QUOTED TEXT ->
..........

That day the child, I’m guessing eight or nine years old in age, was one of the last kids to exit the school building, carefully picking his steps and clutching his luvvies – two stuffed toys and his iPad – to his body. His teacher gently guided him down the stairs. The child stepped down one foot, then another meeting the first on a step. Repeat.
Slowly.
Carefully.
Wobbly.
Today he came out of the school to the carline the same way — clutching his toys, harness zipped over his chest (to secure him in his seat and falling down off of one shoulder. I’m guessing without it he would move around in the car. D wore one himself on the bus for years.)
His aide gently guided him to the van waiting for him and climbed in after the child to help secure him in his seat.
By this point D was already seated in my car. Now a strapping young 16-year-old man, D needed no help getting into our car. He, too, came out accompanied by a teacher’s aide. All the children in his autism school are accompanied by teachers or teacher’s aides to their designated car or bus.
D was strong, confident and loud, spinning his beads and putting his own seatbelt on. No more harnesses were needed, no more seatbelt locks. It is the smallest of accomplishments amidst a sea of choppy waters. But it’s one I fiercely cherish.
Because as I watched the other child, so hesitant and fragile looking, a wave of memories rushed over me: D as a three-year-old, the first time I had him ride the bus to his autism preschool in New York City, him wailing and crying, me crying as well for full month before he accepted the new mode of transportation and separation from his mother.

..........

DATASET EXCERPT ->
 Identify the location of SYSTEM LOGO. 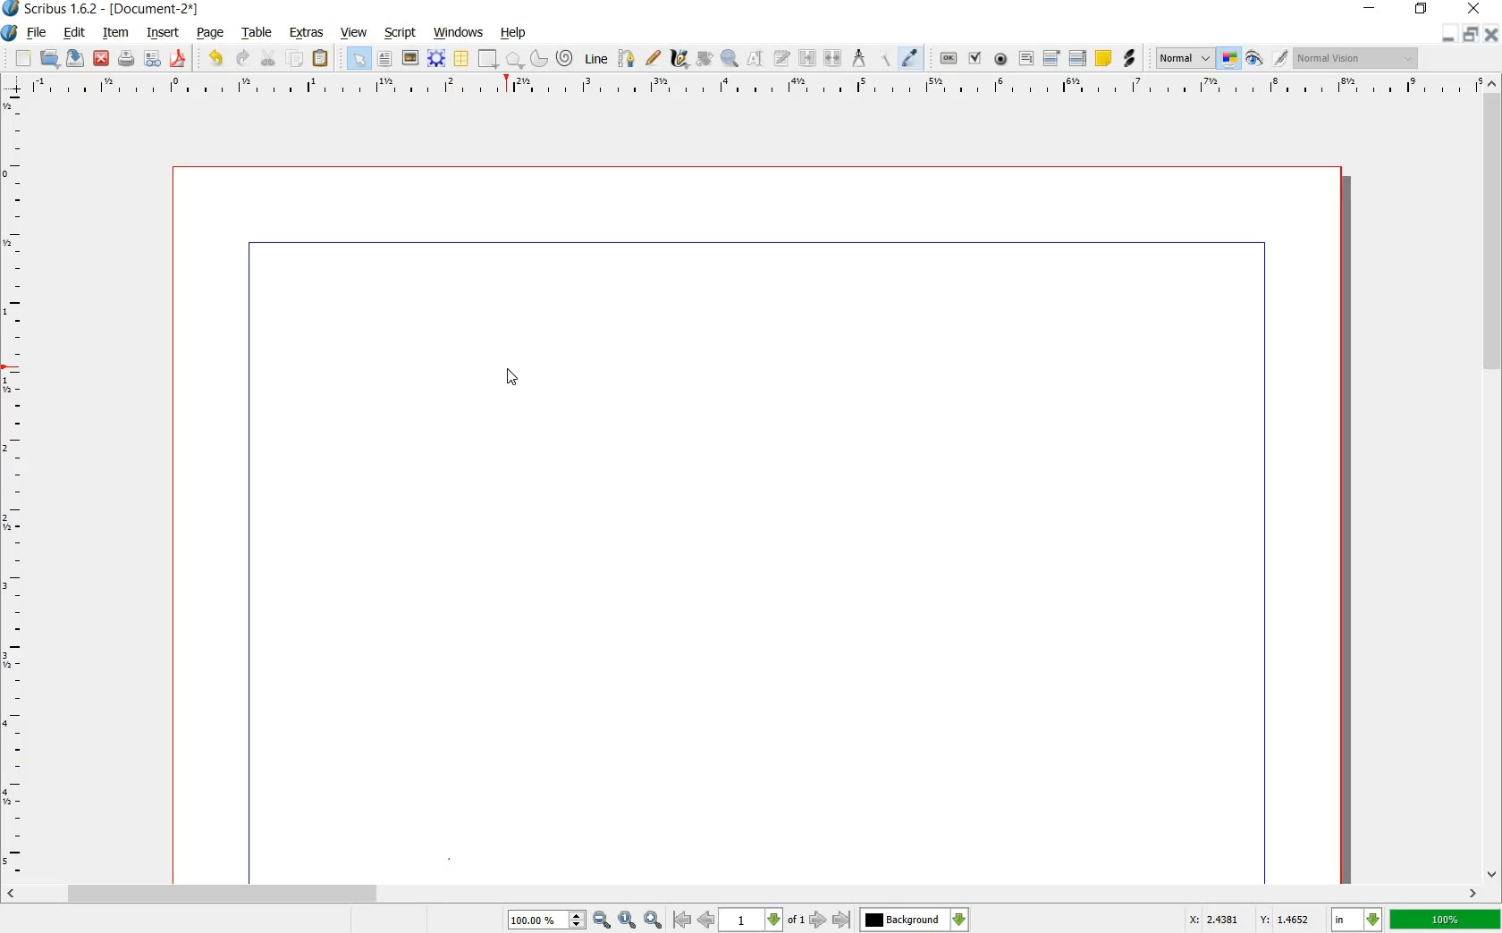
(11, 31).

..........

PROBLEMS ->
a) Write out the essay word for word between "Today he came" and "bus for years.)", inclusive.
b) Do these statements agree with the essay? Answer yes or no for each, quoting the essay's deciding words. (i) D still needs a harness to ride in the car. (ii) The other child's aide guided him to a waiting van. (iii) D is now 16 years old.
The data come from a separate source and have no connection to the essay.

TASK ANSWERS ->
a)
Today he came out of the school to the carline the same way — clutching his toys, harness zipped over his chest (to secure him in his seat and falling down off of one shoulder. I’m guessing without it he would move around in the car. D wore one himself on the bus for years.)

b)
(i) No: "No more harnesses were needed, no more seatbelt locks."
(ii) Yes: "His aide gently guided him to the van waiting for him"
(iii) Yes: "Now a strapping young 16-year-old man"